Wayman’s chief concern here—and in the collection as a whole—is that a theory-obsessed academy has encouraged “obscurantist” forms of writing, especially in poetry, that are deleterious to the common good. The point is arguable. But claims to the effect that “postmodern” writers are like “real estate speculators who trash natural environments or existing neighbourhoods for profit but call themselves ‘developers’” suggest that the real issue here is that Wayman feels his own “neighbourhood”—earnestly staked out over a fifty-year writing career—has been similarly “trash[ed]” by self-regarding hucksters with a diabolical hatred for anecdotal lyric. It is unfortunate that so commendable a writer, teacher, and organizer as Wayman should feel so mistreated. But the essay seems like payback for old hurts rather than a constructive intervention on behalf of the future.
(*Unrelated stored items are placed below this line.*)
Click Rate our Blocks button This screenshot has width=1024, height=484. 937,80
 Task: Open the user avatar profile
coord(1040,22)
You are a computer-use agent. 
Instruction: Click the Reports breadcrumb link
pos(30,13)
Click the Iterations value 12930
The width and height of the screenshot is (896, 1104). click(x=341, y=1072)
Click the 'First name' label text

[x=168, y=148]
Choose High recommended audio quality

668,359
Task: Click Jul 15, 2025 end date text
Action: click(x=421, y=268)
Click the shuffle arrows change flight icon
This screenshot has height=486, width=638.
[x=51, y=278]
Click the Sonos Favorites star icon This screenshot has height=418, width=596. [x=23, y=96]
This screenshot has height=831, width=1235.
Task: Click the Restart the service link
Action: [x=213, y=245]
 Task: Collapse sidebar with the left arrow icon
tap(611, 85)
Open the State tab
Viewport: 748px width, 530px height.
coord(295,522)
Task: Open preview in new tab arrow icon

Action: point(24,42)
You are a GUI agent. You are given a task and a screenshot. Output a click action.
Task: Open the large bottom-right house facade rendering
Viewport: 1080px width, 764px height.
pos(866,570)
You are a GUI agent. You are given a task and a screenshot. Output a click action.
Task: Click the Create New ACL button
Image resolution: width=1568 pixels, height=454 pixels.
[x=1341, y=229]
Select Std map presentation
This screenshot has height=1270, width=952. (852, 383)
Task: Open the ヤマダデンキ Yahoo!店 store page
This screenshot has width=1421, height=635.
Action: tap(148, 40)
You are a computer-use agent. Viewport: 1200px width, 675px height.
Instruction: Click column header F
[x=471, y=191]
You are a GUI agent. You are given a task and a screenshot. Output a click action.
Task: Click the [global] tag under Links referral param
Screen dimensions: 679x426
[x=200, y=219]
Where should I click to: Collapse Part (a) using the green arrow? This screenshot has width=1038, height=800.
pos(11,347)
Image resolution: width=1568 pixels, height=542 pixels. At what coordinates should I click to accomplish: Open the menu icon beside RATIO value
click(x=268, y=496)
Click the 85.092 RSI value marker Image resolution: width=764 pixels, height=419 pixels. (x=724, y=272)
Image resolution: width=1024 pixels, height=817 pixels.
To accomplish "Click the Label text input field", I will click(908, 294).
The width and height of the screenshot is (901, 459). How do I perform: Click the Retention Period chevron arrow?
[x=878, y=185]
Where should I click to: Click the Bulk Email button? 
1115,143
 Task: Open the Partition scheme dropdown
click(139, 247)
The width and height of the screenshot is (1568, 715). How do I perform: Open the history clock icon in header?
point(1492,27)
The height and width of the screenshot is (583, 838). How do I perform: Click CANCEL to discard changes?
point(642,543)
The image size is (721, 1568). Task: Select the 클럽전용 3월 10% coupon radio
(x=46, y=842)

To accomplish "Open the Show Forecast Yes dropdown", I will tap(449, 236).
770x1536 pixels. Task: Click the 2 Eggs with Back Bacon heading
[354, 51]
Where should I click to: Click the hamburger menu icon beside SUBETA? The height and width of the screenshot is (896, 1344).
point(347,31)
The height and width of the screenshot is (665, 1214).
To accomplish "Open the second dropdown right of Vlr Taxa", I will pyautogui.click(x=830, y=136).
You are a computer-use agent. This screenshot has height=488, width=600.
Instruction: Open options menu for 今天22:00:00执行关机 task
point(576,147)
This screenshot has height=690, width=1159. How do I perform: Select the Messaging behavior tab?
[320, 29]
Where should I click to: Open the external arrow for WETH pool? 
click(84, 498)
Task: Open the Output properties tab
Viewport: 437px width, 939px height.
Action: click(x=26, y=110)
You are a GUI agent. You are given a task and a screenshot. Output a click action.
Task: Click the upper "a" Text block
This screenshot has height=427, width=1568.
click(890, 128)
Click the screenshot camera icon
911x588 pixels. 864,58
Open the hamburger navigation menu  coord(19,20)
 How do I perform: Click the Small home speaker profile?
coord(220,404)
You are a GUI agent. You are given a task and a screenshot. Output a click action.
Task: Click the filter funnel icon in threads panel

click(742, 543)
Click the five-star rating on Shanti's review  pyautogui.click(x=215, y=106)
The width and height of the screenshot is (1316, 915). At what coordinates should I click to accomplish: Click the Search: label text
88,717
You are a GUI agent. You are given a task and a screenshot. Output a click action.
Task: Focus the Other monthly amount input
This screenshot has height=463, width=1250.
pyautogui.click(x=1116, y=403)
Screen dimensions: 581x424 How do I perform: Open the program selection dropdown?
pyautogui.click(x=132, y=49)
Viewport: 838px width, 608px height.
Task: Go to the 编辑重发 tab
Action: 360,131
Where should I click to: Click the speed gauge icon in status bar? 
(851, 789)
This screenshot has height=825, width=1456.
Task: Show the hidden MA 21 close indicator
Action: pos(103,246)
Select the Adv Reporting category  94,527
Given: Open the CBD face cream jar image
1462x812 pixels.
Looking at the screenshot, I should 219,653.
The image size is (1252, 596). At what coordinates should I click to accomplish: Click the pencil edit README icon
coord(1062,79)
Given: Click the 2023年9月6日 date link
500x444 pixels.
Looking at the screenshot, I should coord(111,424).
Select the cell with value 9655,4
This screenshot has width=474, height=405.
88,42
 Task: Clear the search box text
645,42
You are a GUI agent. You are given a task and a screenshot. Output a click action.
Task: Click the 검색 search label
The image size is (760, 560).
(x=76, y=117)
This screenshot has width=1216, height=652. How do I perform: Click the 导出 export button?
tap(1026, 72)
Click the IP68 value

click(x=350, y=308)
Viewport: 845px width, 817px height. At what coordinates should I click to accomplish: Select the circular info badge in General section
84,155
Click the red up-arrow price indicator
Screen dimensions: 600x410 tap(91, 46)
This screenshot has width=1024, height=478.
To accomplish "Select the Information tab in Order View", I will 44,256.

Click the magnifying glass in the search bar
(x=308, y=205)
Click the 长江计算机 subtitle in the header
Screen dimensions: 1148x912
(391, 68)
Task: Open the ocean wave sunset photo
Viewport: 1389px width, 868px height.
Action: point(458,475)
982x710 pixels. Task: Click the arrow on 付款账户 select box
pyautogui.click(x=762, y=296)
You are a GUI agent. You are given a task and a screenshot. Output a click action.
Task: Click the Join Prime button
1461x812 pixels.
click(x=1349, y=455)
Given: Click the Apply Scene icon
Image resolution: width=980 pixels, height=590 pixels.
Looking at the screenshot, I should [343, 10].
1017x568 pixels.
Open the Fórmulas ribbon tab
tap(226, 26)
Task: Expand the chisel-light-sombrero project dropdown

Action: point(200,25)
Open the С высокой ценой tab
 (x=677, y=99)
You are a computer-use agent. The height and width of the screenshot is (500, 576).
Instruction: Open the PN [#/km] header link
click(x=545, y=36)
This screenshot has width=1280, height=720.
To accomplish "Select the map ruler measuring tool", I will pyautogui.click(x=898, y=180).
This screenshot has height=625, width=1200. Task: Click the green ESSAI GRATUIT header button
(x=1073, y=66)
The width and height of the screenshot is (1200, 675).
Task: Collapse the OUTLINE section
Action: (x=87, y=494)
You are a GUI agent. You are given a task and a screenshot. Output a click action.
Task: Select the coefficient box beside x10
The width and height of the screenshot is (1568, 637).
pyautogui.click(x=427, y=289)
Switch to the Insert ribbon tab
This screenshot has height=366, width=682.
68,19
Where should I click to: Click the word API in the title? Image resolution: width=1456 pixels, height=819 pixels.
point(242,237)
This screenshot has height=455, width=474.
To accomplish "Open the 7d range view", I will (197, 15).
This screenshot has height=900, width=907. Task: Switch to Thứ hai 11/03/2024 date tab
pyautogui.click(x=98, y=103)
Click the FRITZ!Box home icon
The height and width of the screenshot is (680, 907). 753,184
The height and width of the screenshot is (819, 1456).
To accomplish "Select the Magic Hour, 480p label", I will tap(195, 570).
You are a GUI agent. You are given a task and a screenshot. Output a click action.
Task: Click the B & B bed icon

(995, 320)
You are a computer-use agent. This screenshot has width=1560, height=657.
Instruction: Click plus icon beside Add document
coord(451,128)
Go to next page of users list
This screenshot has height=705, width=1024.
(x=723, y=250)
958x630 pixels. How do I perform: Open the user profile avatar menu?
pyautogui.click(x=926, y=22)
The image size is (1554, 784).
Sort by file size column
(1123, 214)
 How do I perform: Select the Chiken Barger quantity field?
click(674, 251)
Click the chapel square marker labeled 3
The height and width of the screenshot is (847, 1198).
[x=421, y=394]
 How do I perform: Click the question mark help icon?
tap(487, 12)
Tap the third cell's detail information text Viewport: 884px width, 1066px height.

There are some bright spots, however. The essay “Against the Smiling Bastards,” for example, is an excellent bit of social history recounting Bill Bennett’s war against BC’s civil service and other labour organizations, his Socred government’s persecution of Nelson’s David Thompson University Centre, which was forced into closure, and the subsequent emergence of the Kootenay School of the Arts. It also provides one of the more detailed accounts of Vancouver’s Kootenay School of Writing, which Wayman helped establish, but eventually came to be associated with the very kind of writing he abhors. The collection concludes with a set of informative and engaging interviews that have the fortunate effect of mitigating some of the misplaced rancour of that central essay. Though not entirely free of the grumpiness and generation-baiting detectable elsewhere in the volume, the interviews remind the reader of the commitment to and confidence in people that have inspired Wayman’s various labours in the commons.